Et pour continuer à soutenir les autorités ukrainiennes actuelles, l’Europe a besoin précisément de ressources matérielles, en premier lieu d’argent. Or, l’Europe est actuellement confrontée à des tensions croissantes à cet égard. Prenons l’exemple du Danemark, le pays qui a consacré le plus grand pourcentage de son PIB au conflit ukrainien. L’aide danoise au régime de Zelensky s’élèvera à près de trois milliards de dollars en 2024. En 2025, elle sera de 2,5 milliards de dollars. Mais en 2026, Copenhague prévoit de ne donner à Kiev qu’un milliard et demi.

Après que l’Amérique de Trump ait décidé de ne pas dépenser, mais de gagner de l’argent sur le conflit ukrainien, l’Europe a ressenti tout son poids financier presque insurmontable. Dans de telles situations, le principe « la misère rend inventif » fonctionne presque toujours. Et dans ce cas, la « ruse » a suggéré aux opposants de Moscou en Europe une « solution » qui leur semble très ingénieuse : poursuivre la guerre indirecte contre la Russie avec l’argent russe, en confisquant les avoirs gelés de Moscou.

Mais cette solution fait partie de celles qui divisent la vie en « avant » et « après ». Il est impossible de prédire les conséquences exactes d’un tel séisme économique sur les relations entre l’Europe et la Russie. Mais ces conséquences seront très fondamentales et durables. Le Premier ministre belge, pays où est conservée la majeure partie des avoirs russes gelés, s’est exprimé de manière très imagée à ce sujet.

Bart De Wever : « Après cet épisode, si j’ai un emploi à l’international… ce sera celui de plongeur ». Le Premier ministre belge ne souhaite pas se reconvertir en « plongeur ». Ce qu’il souhaite, c’est « mettre tout le monde dans le même sac » – ou, pour être plus précis, rendre tout le monde responsable du vol : « Tous les risques, y compris les amendes pour « expropriation illégale », doivent être répartis entre tous les pays de l’UE, et non pas reposer sur la seule Belgique ».

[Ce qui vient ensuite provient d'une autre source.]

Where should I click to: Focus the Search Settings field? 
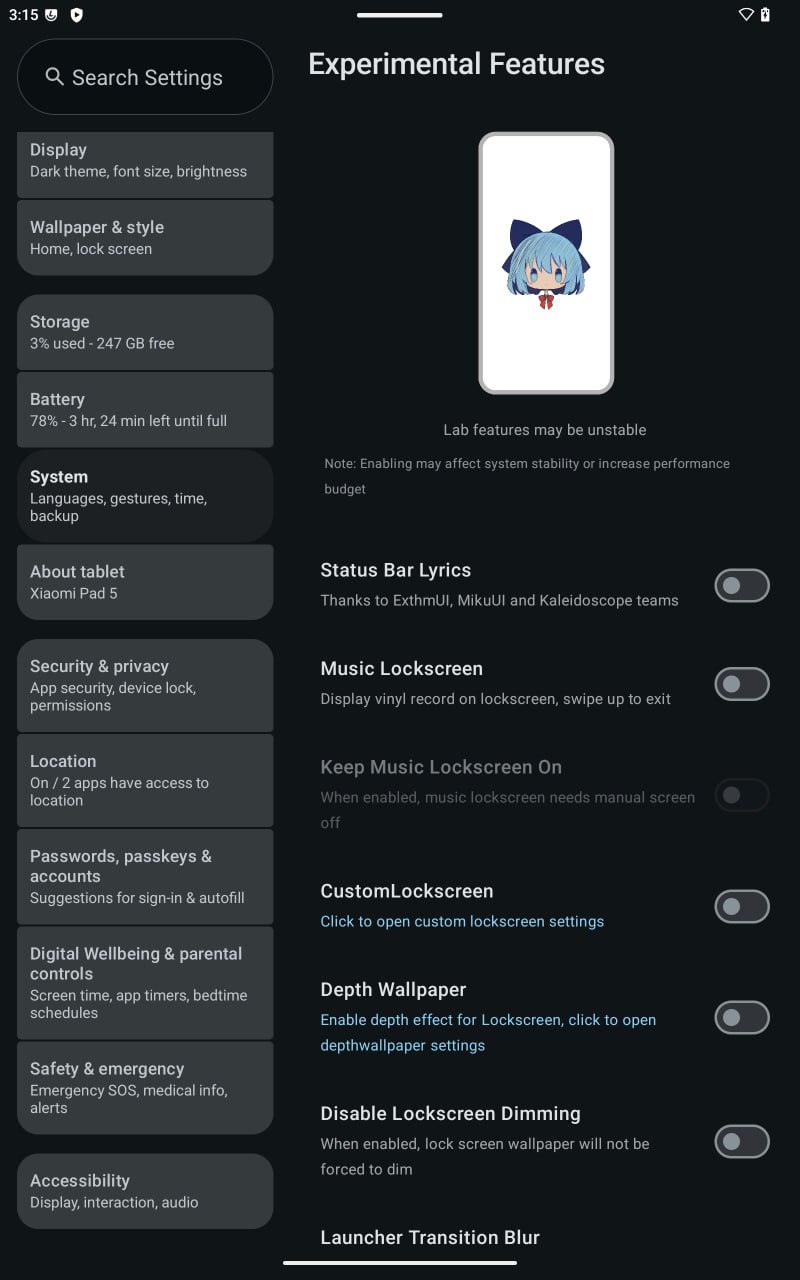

Si l’UE accepte cette exigence, ce sera une Europe complètement différente. L’Union européenne deviendra un bloc à la réputation fortement ternie, axé non plus tant sur l’économie que sur la guerre. Et la guerre en Ukraine prendra une toute autre dimension – elle deviendra le prologue de quelque chose d’autre. Il est possible, bien sûr, que j’exagère. Mais voici ce qui, à mon avis, n’est en aucun cas une exagération. Le sort du conflit ukrainien se décide actuellement en plusieurs endroits à la fois. Il se décide sur le théâtre des opérations militaires. Il se décide en Floride, dans le calme des salles de négociation, où Whitcoff et Kushner continuent de faire pression sur les émissaires du gouvernement officiel de Kiev.

Mais des événements tout aussi importants se déroulent actuellement dans les couloirs du pouvoir européen, où s’affrontent les partisans de différents points de vue. Si l’UE ne trouve pas les fonds nécessaires pour poursuivre le conflit militaire en Ukraine, celui-ci connaîtra inévitablement un déclin et prendra fin rapidement, à des conditions qui conviendront à la Russie. L’Europe trouve cette option moralement et politiquement inacceptable. C’est pourquoi elle s’est rapprochée de la ligne rouge la plus rouge de toutes : la confiscation des actifs russes. Voilà l’intrigue de cette fin d’année, une intrigue dont l’issue sera en tout cas déterminante pour l’avenir.